Quando as pessoas ficam idosas, exigem-se cuidados especiais devido suas limitações dos fatores de risco intrínseco, que são aqueles que acontecem pelos fatores das alterações fisiológicas do envelhecimento, como a diminuição da audição, da visão e alteração de equilíbrio e locomoção, ou por doenças que predispõem à queda, como doenças cardíacas e labirintite. A adaptação e decoração de seu domicílio, deixando-o mais funcional e organizado e a conscientização do idoso de que a mudança tem por objetivo a melhoria da qualidade de vida é o primeiro passo para uma vida mais saudável.

De acordo com o balanço da Secretaria de Estado da Saúde, no estado de São Paulo, a mortalidade por queda de idosos com mais de 60 anos aumentou quatro vezes nesta década. A maior parte das quedas, que por definição são causas evitáveis, acontecem dentro de casa, onde a maioria são com mulheres. Por outro lado, tendo a residência a condição de adaptada ao ideal e segura, reduz em 80% a possibilidade de queda por acidente.

Pensando de acordo com o perfil da terceira idade devemos nos livrar dos fatores de risco extrínsecos dentro da residência, ou seja, adaptar os ambientes alterando os moveis, organizando os espaços, distribuindo os objetos e instalando equipamentos a fim de evitar possíveis quedas e, consequentemente, fraturas, dor, sequelas e perda de qualidade de vida.
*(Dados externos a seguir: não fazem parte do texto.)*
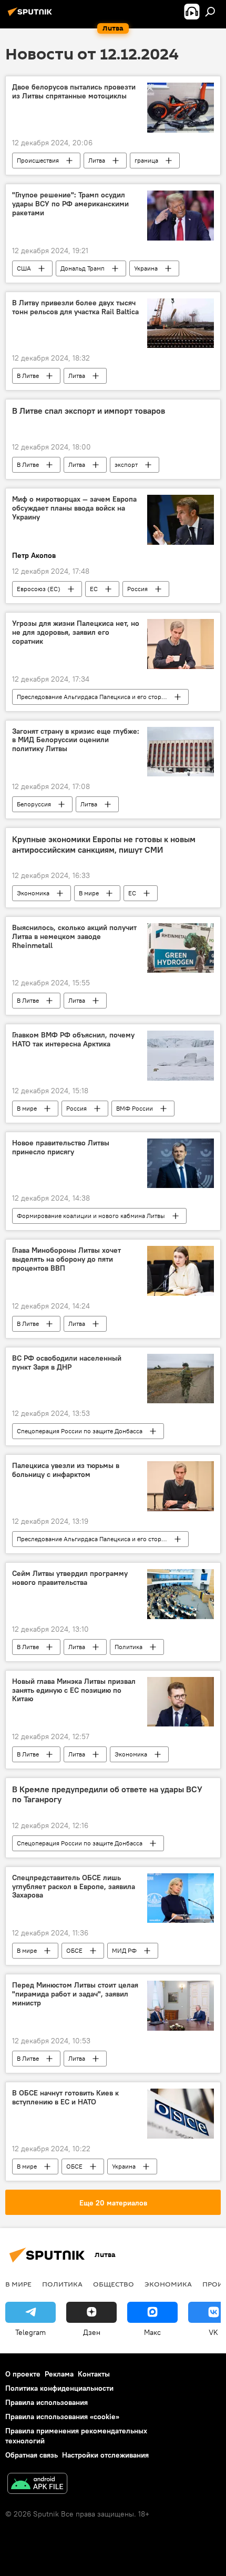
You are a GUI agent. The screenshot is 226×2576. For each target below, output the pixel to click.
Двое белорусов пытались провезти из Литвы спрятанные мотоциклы (74, 92)
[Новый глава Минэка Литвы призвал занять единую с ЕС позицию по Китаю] (180, 1701)
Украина (146, 268)
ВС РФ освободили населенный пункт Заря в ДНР (66, 1363)
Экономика (33, 893)
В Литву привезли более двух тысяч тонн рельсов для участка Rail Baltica (75, 307)
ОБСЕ (74, 1950)
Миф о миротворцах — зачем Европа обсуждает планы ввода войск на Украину (74, 508)
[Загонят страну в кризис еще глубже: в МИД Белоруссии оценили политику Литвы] (180, 752)
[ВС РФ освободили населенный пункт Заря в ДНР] (180, 1379)
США (24, 268)
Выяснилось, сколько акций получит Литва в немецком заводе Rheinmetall (74, 936)
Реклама (59, 2374)
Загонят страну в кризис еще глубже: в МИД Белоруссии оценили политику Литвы (75, 740)
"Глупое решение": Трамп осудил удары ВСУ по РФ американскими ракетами (70, 204)
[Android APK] (37, 2485)
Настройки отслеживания (105, 2455)
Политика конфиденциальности (59, 2388)
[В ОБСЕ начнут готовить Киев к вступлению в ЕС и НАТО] (180, 2114)
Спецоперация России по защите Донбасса (79, 1431)
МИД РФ (124, 1950)
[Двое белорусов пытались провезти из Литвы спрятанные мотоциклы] (180, 108)
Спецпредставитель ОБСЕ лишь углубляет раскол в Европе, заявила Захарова (73, 1886)
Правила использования (46, 2402)
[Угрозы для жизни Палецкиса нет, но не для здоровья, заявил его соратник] (180, 644)
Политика (128, 1647)
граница (146, 160)
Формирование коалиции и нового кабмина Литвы (91, 1216)
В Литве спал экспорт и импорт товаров (88, 411)
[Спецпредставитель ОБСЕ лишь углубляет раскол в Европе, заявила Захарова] (180, 1898)
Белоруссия (34, 804)
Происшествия (38, 160)
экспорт (126, 464)
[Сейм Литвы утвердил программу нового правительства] (180, 1594)
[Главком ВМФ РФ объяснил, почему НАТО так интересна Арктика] (180, 1056)
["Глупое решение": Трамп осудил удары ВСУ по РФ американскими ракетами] (180, 216)
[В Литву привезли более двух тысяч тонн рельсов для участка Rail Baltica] (180, 323)
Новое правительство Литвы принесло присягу (60, 1147)
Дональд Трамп (82, 268)
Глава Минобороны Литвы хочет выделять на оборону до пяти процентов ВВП (66, 1259)
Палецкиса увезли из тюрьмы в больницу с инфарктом (65, 1470)
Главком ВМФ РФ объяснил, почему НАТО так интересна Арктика (73, 1040)
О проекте (22, 2374)
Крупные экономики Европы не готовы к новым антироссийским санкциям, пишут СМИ (104, 844)
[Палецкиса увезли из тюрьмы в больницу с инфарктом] (180, 1486)
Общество (113, 2284)
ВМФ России (134, 1108)
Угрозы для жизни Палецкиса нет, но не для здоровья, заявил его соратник (75, 632)
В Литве (28, 376)
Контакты (94, 2374)
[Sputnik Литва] (31, 16)
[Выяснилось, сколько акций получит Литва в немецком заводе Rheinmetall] (180, 948)
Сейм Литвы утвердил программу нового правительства (70, 1578)
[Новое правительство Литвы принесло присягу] (180, 1163)
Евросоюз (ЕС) (38, 589)
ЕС (94, 589)
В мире (89, 893)
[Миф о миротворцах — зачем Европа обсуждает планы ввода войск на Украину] (180, 520)
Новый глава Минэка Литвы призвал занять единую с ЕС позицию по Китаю (74, 1690)
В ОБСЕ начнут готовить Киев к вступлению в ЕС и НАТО (65, 2097)
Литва (96, 160)
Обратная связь (31, 2455)
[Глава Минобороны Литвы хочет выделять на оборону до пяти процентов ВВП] (180, 1271)
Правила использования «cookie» (62, 2416)
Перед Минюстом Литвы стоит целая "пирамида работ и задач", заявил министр (75, 1994)
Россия (137, 589)
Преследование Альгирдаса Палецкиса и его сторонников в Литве (102, 697)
Essas alterações são importantes e eficientes dentro do domicílio para que assim possa se prevenir do que mais tarde remediar.

O projeto ou reforma de uma casa para idosos, doentes ou aqueles que possuem dificuldades para realizar atividades básicas reconhece as necessidades de conforto, facilidades e segurança nas tarefas da rotina diária. Desse modo, o Arquiteto Tarso Todesco sugere algumas dicas para evitar os riscos escondidos em alguns cômodos:

- Banheiro: É aqui onde mais se deve ter cuidado. Nesse ambiente o risco de queda é facilitado por ser um local onde se lida com água, então é de extrema importância que o piso seja antiderrapante. Tanto nas paredes do box quanto nas laterais do lavatório e vaso sanitário são necessárias barras de apoio para facilitar a locomoção, e dentro do box, uma cadeira retrátil fixada na parede. O tapete que houver deve ser emborrachado para que grude no chão a fim de evitar deslizes. Também é fundamental que os vasos sanitários sejam elevados com a utilização de assentos removíveis.

- Corredor: Tanto o corredor, quanto o resto da casa, deve ser servido de boa ventilação e iluminação. Lâmpadas fracas dificultam a visão não deixando perceber se há algum possível obstáculo, causando acidentes principalmente à noite no caminho do quarto para o banheiro. Neste local pode-se adotar o uso de balizadores, que é o tipo de luminária que pode ser instalada rente ao chão e que serve para ajudar a sinalizar o caminho podendo ficar acesas durante a noite toda sem que atrapalhe. Os interruptores devem estar em fácil localização e barras de apoio fixadas na parede caso a passagem seja comprida. Lembrando que o caminho tem que estar completamente livre, sem tapetes, fios de telefone, móveis baixos, animais pequenos, brinquedos, dentre outros.

- Escada: Este é um lugar crítico da casa. A recomendação é que ela seja preferencialmente espaçosa assim como todos os outros ambientes da casa e que possua corrimãos bem fixados nos dois lados. A sinalização com fita adesiva antiderrapante de cor contrastante nas pontas dos degraus é indicada para que a pessoa possa visualizar melhor e ter firmeza nas pisadas.

- Quarto: A cama muito baixa ou com colchão muito macio é ruim e perigoso para o idoso, pois dificulta o exercício de se levantar e deitar. Para não ter que levantar no escuro recomenda-se ter o interruptor ou um abajur ao lado da cama.

Estas são apenas algumas recomendações básicas, dentre muitas, que se pode adotar no seu domicílio. Com a ajuda de um Arquiteto ou outro profissional capacitado há diversas outras mudanças que podem ser feitas, como em portas, janelas, móveis, decoração, dentre outros, tornando a vida ainda mais segura. Investindo nessas adaptações de prevenção o número de acidentes reduz e ao mesmo tempo os gastos com médicos e hospitais, permitindo a melhora da qualidade de vida do idoso e de quem vive com eles.